China’s leaders (Xi and Li) have both suggested that economic growth is slowing. Official PMIs have been in contraction territory the last two months and the spread of Coronavirus has not been this high since the outbreak in Wuhan. Real estate developers are on the ropes and it is difficult for them to secure financing and a handful of them are on the brink of default. This backdrop will NOT improve as China considers property taxes (they do not currently have them). Electricity is in short supply and it is being rationed. China accounts for 30% of the world’s manufacturing and this is significant in terms of supply disruptions. Chinese leaders are urging citizens and provinces to stock up on food (shortages expected). This is a very bearish backdrop for the second biggest economy in the world and the global growth engine for the last two decades. This might be the year of the ox, but I smell a rat.
Stock valuations have not been this high since the tech bubble of 2000. Earnings have been solid, but year-over-year comps will be harder to beat.
Swing traders can sell out of the money bullish put spreads on strong stocks on dips to the 50-day MA. Any drop to that level will be brief so be ready. Seasonal strength will keep buyers engaged and I do not see a threat of a credit crisis into year end. I would not be overly aggressive.

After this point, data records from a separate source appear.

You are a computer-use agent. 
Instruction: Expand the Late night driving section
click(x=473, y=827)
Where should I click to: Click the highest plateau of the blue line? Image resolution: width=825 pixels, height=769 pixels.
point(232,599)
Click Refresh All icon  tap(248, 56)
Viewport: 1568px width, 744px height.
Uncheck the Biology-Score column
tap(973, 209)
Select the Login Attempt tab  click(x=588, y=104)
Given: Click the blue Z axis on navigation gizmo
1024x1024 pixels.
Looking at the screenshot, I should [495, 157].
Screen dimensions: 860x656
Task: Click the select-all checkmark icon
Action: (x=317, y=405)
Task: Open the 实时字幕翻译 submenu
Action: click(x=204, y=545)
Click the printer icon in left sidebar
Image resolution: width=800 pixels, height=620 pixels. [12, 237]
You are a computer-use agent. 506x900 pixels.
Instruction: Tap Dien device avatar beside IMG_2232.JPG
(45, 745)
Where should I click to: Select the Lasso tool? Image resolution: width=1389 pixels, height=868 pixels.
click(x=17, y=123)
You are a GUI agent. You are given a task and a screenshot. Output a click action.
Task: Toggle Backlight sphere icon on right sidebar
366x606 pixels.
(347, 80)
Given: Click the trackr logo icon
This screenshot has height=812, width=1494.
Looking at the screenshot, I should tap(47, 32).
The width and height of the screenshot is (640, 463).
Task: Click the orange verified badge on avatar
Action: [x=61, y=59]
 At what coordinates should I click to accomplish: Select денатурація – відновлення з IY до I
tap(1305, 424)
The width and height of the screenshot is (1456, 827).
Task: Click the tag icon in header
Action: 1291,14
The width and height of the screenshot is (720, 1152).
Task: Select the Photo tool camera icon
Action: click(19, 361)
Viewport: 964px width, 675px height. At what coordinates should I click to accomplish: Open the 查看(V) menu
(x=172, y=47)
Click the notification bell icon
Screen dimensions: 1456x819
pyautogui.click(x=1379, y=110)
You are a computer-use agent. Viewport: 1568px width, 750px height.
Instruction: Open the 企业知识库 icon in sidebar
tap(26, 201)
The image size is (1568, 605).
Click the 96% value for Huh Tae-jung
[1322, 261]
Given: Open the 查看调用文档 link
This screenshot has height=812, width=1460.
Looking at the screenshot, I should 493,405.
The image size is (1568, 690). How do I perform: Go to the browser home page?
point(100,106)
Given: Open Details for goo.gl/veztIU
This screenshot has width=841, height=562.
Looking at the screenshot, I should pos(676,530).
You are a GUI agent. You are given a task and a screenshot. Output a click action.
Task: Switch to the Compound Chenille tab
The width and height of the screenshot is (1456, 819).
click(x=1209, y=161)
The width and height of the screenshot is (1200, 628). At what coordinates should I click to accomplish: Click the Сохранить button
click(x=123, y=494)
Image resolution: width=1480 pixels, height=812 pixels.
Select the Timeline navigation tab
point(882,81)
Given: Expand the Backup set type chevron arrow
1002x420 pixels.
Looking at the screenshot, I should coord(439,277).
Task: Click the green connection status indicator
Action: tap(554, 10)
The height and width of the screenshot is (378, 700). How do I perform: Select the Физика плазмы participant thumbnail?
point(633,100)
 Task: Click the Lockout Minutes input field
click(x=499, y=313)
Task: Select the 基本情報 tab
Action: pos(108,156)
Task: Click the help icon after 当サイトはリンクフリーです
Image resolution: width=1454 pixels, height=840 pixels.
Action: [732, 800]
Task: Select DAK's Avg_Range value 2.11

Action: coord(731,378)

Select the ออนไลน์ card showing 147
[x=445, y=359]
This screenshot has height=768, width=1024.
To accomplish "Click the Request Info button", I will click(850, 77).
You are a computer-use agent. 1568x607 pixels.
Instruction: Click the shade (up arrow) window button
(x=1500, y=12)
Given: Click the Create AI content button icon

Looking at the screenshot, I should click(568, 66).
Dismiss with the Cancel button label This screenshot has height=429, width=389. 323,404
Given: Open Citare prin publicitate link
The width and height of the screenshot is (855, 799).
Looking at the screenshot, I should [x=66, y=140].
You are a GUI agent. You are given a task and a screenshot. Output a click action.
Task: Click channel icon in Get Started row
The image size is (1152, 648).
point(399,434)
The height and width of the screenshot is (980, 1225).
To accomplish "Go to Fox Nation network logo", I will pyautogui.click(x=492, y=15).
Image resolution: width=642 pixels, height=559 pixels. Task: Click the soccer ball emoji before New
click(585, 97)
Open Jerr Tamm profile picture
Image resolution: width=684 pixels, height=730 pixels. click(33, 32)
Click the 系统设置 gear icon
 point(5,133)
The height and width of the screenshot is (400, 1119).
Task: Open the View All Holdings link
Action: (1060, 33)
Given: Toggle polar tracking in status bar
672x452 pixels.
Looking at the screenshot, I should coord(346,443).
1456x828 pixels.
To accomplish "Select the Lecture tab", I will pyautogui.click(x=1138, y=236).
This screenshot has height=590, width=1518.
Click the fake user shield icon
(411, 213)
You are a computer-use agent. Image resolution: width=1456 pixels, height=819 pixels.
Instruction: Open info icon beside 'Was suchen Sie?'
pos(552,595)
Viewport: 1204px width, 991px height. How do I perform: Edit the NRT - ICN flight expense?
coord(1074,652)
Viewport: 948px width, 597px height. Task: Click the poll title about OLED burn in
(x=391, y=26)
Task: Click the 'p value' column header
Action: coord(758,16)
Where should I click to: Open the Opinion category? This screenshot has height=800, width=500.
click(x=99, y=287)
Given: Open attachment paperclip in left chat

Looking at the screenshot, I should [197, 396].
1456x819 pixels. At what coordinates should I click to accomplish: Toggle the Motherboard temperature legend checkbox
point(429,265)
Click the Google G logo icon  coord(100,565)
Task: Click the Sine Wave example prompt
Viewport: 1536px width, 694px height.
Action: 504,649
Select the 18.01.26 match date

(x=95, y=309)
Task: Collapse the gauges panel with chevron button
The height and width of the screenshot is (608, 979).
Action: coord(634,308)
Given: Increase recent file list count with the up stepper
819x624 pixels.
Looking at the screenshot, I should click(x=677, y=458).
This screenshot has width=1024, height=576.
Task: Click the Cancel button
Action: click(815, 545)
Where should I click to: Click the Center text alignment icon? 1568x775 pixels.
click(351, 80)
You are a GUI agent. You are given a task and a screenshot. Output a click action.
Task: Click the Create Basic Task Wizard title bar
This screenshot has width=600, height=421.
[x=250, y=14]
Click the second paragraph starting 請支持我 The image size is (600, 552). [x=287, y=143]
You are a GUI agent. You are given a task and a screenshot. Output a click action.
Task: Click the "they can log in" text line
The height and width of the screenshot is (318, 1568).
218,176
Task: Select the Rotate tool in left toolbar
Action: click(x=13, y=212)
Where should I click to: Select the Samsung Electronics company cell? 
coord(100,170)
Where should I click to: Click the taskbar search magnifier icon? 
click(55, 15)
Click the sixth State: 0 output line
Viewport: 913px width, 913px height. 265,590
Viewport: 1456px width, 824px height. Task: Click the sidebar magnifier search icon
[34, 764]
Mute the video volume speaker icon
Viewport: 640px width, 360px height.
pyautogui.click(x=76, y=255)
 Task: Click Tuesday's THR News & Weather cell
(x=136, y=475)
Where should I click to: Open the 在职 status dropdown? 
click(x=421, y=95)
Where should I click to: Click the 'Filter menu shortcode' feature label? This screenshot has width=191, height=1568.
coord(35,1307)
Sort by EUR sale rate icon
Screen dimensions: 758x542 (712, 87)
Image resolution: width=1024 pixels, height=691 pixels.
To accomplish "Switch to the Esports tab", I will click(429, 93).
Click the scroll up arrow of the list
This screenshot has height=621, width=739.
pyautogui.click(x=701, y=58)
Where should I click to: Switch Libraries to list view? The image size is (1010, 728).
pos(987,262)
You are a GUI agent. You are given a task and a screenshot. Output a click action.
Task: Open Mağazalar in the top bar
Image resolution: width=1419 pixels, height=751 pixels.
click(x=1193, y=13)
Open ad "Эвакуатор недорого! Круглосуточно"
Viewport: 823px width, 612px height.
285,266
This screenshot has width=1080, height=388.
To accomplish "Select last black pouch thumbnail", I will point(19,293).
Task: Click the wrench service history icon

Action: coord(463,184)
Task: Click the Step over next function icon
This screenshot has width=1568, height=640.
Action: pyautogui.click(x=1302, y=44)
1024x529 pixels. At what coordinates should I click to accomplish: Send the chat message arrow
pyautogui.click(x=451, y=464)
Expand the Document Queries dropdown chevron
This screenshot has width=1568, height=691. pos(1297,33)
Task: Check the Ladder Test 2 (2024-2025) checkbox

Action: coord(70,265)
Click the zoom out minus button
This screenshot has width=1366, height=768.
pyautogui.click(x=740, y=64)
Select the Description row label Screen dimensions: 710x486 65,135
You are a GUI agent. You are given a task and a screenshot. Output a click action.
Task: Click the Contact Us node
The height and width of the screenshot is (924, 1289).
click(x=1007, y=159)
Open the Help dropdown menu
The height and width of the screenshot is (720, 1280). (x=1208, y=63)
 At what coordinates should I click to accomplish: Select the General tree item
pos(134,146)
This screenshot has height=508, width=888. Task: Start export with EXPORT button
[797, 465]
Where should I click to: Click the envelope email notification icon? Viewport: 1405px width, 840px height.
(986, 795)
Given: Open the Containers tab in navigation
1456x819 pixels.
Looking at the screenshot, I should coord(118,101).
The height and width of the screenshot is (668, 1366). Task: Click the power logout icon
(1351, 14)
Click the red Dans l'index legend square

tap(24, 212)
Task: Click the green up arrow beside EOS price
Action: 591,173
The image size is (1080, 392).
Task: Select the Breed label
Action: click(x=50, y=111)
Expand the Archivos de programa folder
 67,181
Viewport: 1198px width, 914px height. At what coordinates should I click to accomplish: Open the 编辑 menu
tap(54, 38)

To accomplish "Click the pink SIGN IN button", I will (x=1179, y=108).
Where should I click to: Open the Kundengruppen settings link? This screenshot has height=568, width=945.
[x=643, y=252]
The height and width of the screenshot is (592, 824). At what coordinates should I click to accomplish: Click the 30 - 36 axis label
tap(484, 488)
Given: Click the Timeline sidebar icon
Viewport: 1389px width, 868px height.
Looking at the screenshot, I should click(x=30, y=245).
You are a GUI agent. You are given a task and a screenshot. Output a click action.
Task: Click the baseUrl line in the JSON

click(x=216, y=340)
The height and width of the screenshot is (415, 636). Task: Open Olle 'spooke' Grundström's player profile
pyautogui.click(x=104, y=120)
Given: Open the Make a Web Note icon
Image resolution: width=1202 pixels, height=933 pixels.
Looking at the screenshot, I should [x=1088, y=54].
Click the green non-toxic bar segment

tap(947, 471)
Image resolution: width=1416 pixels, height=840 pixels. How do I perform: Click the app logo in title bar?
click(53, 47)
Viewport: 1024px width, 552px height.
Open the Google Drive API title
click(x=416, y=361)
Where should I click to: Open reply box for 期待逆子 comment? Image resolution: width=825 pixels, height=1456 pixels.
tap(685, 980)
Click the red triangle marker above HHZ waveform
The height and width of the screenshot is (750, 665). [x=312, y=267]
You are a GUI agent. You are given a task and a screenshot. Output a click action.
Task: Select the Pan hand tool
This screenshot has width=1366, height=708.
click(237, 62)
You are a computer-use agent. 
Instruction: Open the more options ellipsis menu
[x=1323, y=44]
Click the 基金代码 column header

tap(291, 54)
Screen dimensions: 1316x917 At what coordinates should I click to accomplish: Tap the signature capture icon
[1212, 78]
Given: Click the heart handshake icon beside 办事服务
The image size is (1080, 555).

Day traders will benefit from a drop on the open. In a bullish market this is the best day trading scenario. It gives us time to evaluate stocks and relative strength is easier to spot. Look for stocks that are moving higher as the market searches for support. If the market has strong momentum (consecutive long green or red candles) after the FOMC statement, join that move after 15 minutes. If there is any retracement in the candles or any mix of green and red, stay sidelined. Expect a dull day into the FOMC statement. Trim your size and trade count.
Support is at SPY $460 and $456. Resistance is at $470.